Israel has said it would retaliate against Iran's weekend drone and missile attack on the country, which itself came as a response to a reported Israeli strike on the Iranian consulate in Damascus, Syria.
"The Navy is carrying out a mission to escort Iranian commercial ships to the Red Sea and our Jamaran frigate is present in the Gulf of Aden in this view," Irani said, according to Iran's semi-official Tasnim news agency.
Tehran is ready to escort vessels of other countries, he added.
The Red Sea has been the site of significant disruptions to world trade ever since Yemen's Iran-backed Houthis started targeting Israel-linked ships in support of Gaza.
Gaza's health ministry said that 56 Palestinians have been killed by Israeli attacks on the enclave in the past 24 hours, bringing the total to 33,899 since the beginning of the current war.
Additionally, 89 people have been wounded, bringing the tally to 76,664 wounded since 7 October.
Speaking at the annual Army Day parade, Iran's President Ebrahim Raisi said that the "tiniest invasion" by Israel would bring a "massive and harsh" response from his country, as Israel insists on retaliating for Iran's drones and missiles attack over the weekend.
Iran's offensive came as a response to a reported Israeli strike on the country's consulate in Damascus, Syria, which killed several Iranian officers including top commanders.

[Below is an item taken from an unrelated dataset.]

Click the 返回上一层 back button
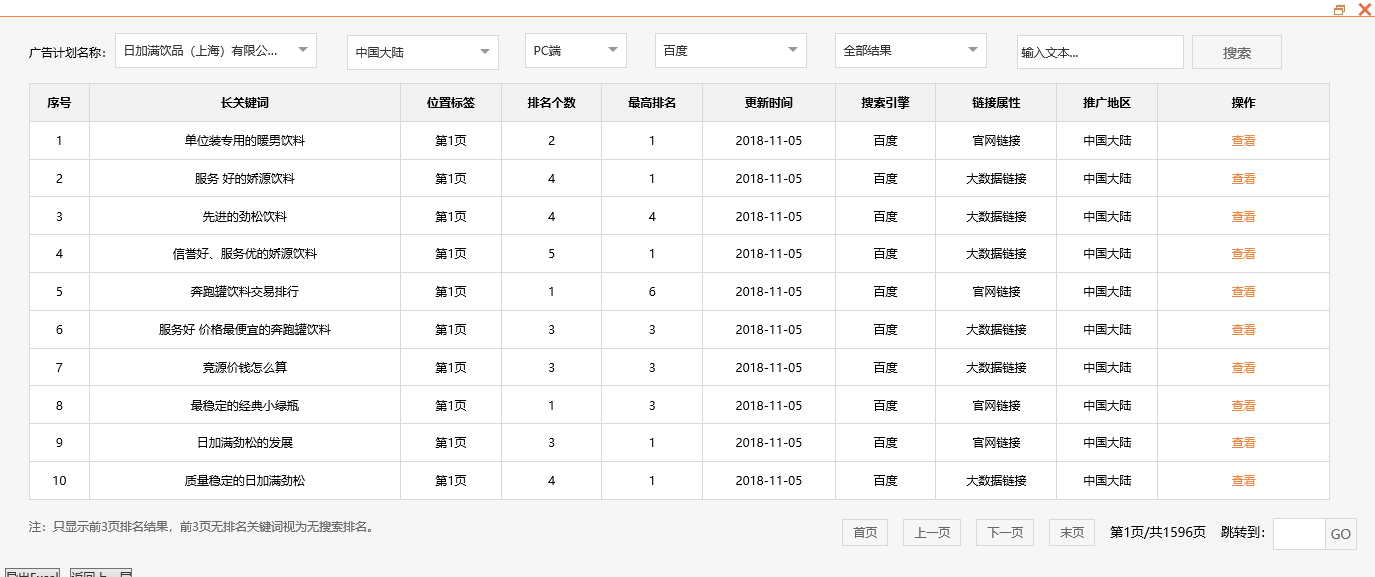The height and width of the screenshot is (577, 1375). 100,572
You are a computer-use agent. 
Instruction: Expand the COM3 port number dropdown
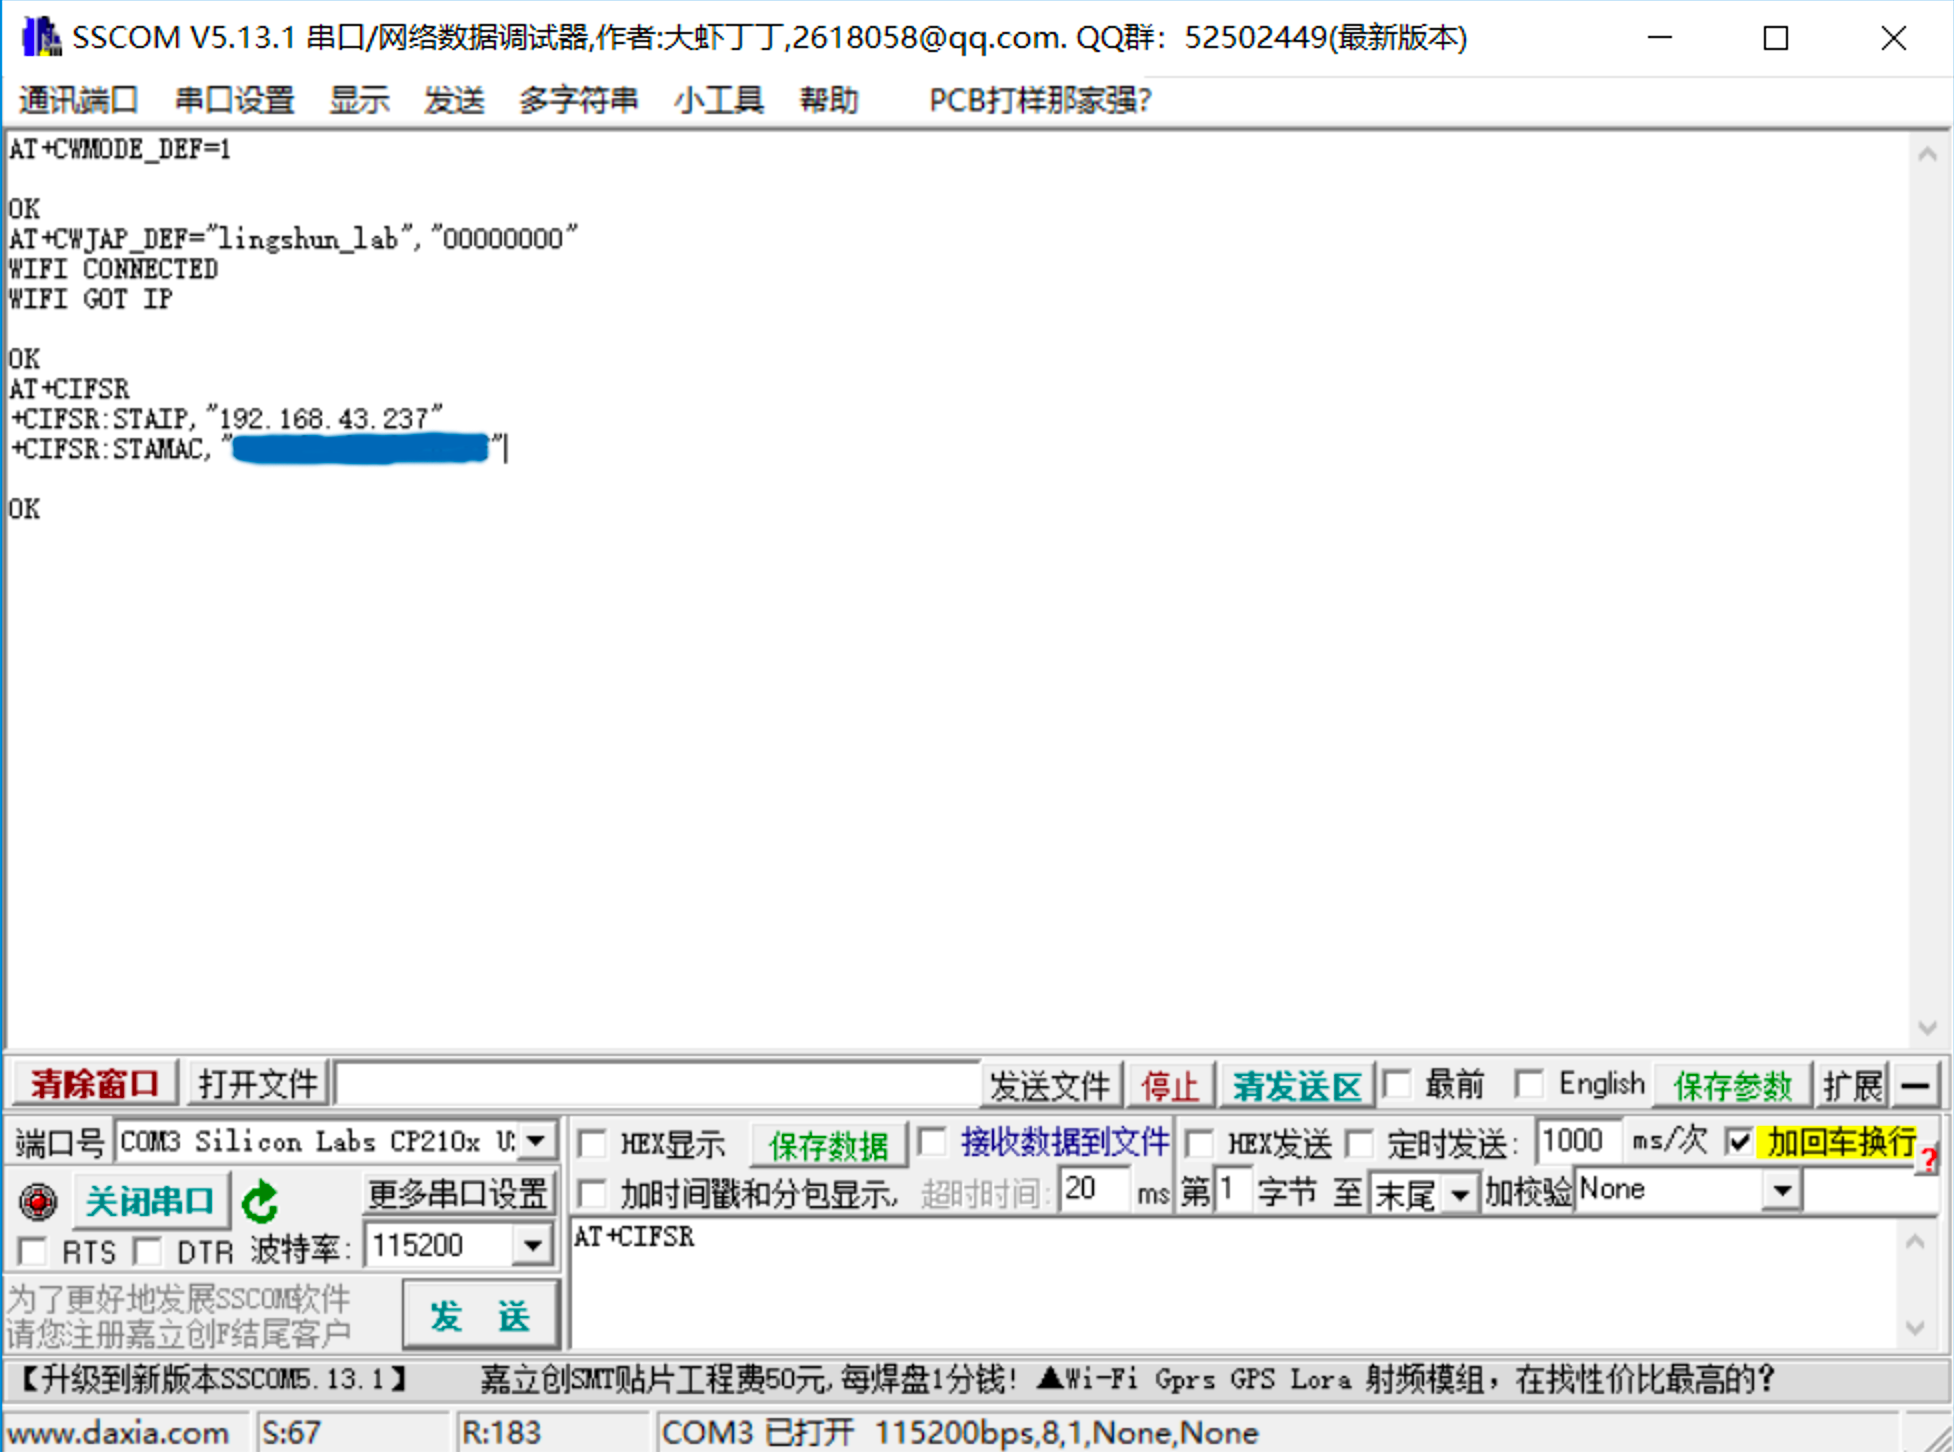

The Army Day parade typically takes place on a highway in Tehran's southern outskirts, outside Ayatollah Ruhollah Khomeini's mausoleum. It was relocated to a military base east of the capital this year due to security concerns.
Meeting with the UK and Germany's foreign ministers in Jerusalem, Israeli President Isaac Herzog called on the international community to work “defiantly” against Iran.
"The whole world must work decisively and defiantly against the threat by the Iranian regime which is seeking to undermine the stability of the whole region," he said in a statement.
UK Foreign Minister David Cameron and his German counterpart Annalena Baerbock are the first Western officials to visit Israel following Iran's weekend attack on Israel.